Growing beneath a plastic sky
When you shop for vegetables, what do you look for? I have to admit that when I go to the Albert Heijn, I tend towards the vine-ripened ones: the stems suggest a fresher product and a more organic origin.
If I thought about it, the tomatoes can’t be picked by hand on some small Italian farm: there are just too many outlets for them, the price is too low, and they are available all year around. My second guess would be a greenhouse in California, or it’s European equivalent.
Which I discovered on a recent swing through Andalucia.
The area looks a lot like California at first glance, perhaps more like Baja: Dry brown mountains, scrub desert, brilliant white sunshine. There’s a line of white development across the base of the hills almost everywhere you look.
On inspection, these are huge plastic tents, stained brown by the blowing dust. They have screened sides to circulate air and seem absolutely deserted.
It reminds me of the science fiction scenes where colonists on desert planets set up fragile food factories and favor them with careful rations of water.
The reality is similar: marching rows of tomatoes, ripening beneath the glowing white ceilings.
Driving along the coast, the scene enlarges and repeats itself. Huge tents march up the slopes of the hills, nestle between buildings in towns, and sprawl across the narrow coastal plains to the water. They absolutely cover the landscape.

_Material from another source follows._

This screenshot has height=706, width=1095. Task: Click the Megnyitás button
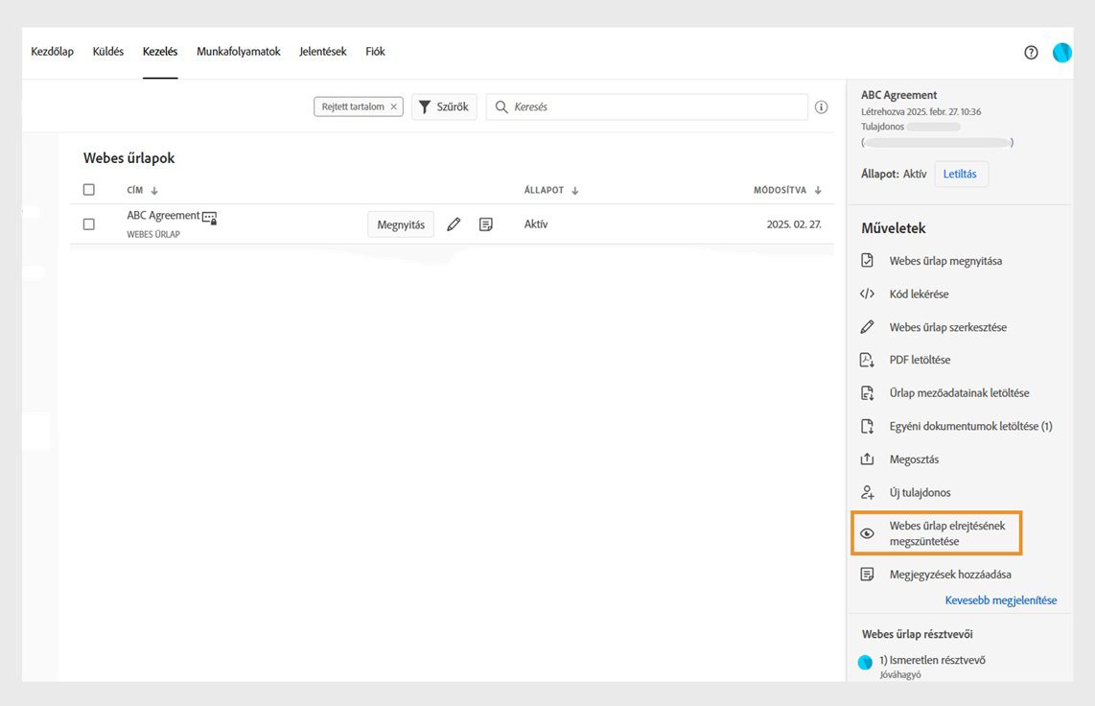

I don’t think I’ve ever seen arming this intense or widespread. Wikipedia says that 15% of the world’s cultivated tomatoes are grown here, using this method, and the extent of the tents is growing at double digits per year. There is a vast system of irrigation, originally drawing from aquifers and now from desalinization, that nurtures the crop, and an enormous army of people who pick and pack the harvest.
In photos from space, above right, the white plastic tents blanket the countryside south of Almeria, completely obscuring the ground beneath.
I have mixed feelings about this: I like the miracle of having tomatoes throughout the year at my local store at reasonable prices. But it is based on a system that, on the artificiality and scale of it, feels forced and unsustainable. I’m reading to learn more about the ecologic and social impacts of the process, but it was a wholly unexpected and thought-provoking truth behind the simple grocery stand.
Labels: Food and Diet, Society and Technology, Spanish Culture
2 Comments:
If it makes you feel any better, the tomatoes at the AH are usually grown in greenhouses in Zeeland (or thereabouts). Occasionally I see tomatoes tagged with Spain as the country of origin, but I think most of the tomatoes in the Netherlands are local.
Hi, Jules, and thanks, I hope that you're doing well. Fair point, my information came from the production side where they claim markets throughout Europe, especially in the north and Benelux.
I'm not sure guilt is my concern, more the ecologic and social consequences of large commoditized businesses. As economies of scale kick in, as prices drop, as margins fall, businesses grow by increasing volume, pressuring costs (mostly wages), and pumping up demand. I suspect that the industry is consuming water, fertilizers, and pesticides at an increasing rate, experimenting with engineered high-yield varieties, and depending heavily on migrant work (hence my reading to better understand it).
The problem isn't the methods so much as concern for the scale and growth, the money that will trump any problems it creates.